Regardez ! Juste-là. L'ombre est arrivée. Evidemment, notre fantôme n'est pas apeuré. Pourquoi le serait-elle ? Elle ne s'est pas habituée à toutes les ombres mais celle-là, elle la connait par cœur. Elle connait son odeur, sa voix, son rire mieux qu'elle ne se connait elle-même. Voyez comme elle se jette dans ses bras et pense qu'il va la réconforter, l'embrasser et la glisser dans ses draps.

Et maintenant, tendez l'oreille. Vous l'entendez ? Les supplications de la fillette, les ordres de l'ombre. Faites un effort, écoutez mieux.

« Tu as juste un petit problème Théa, mais ce n'est rien. Tu vas être aidée pendant quelques temps et puis tout ira mieux. C'est pour ton bien.»

Attendez quelques instants et vous verrez la luciole s'éteindre. Attendez quelques minutes de plus et vous discernerez l'ombre entrainer notre fantôme dans la rue. Vous apercevrez des flocons s'emmêler dans une chevelure sombre et es larmes geler sous la morsure du vent. Vous entendrez les paroles rassurantes d'un père, des paroles sensées justifier son acte. Vous sentirez tout le désespoir et l'incompréhension d'une fillette. Vous verrez les phares d'une voiture se réduire à deux petits points lumineux dans la nuit.

Où l'emmène-il ? Dans un endroit où des hommes en blouse blanche tenteront de lui faire croire que son esprit n'est pas un endroit sûr. Un endroit où on lui dira que la nuit n'est ni trop sombre, ni trop opaque ; que l'obscurité n'a pas de secrets à murmurer ; que même une fois le soleil couché, les ombres ne l'approcheront pas.

Peut-être aura-t-elle le droit de pleurer sa mère.

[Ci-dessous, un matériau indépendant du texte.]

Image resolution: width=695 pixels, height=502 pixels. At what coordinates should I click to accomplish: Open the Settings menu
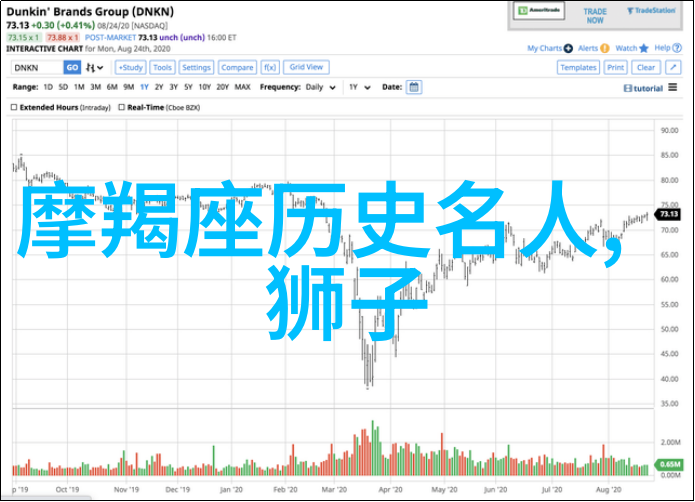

Peut-être.

Pourquoi vous ai-je montrer cela ? Parce que la souffrance humaine n'existe pas réellement tant qu'elle ne connait pas de témoin. 

Est-ce que la fillette va bien ? Je ne sais pas.

Comment sais-je tout cela ? Vous ne voulez pas le savoir.

Suis-je impliquée là-dedans ? Vous ne voulez pas le savoir.

Qui suis-je ? Vous ne pouvez pas le savoir.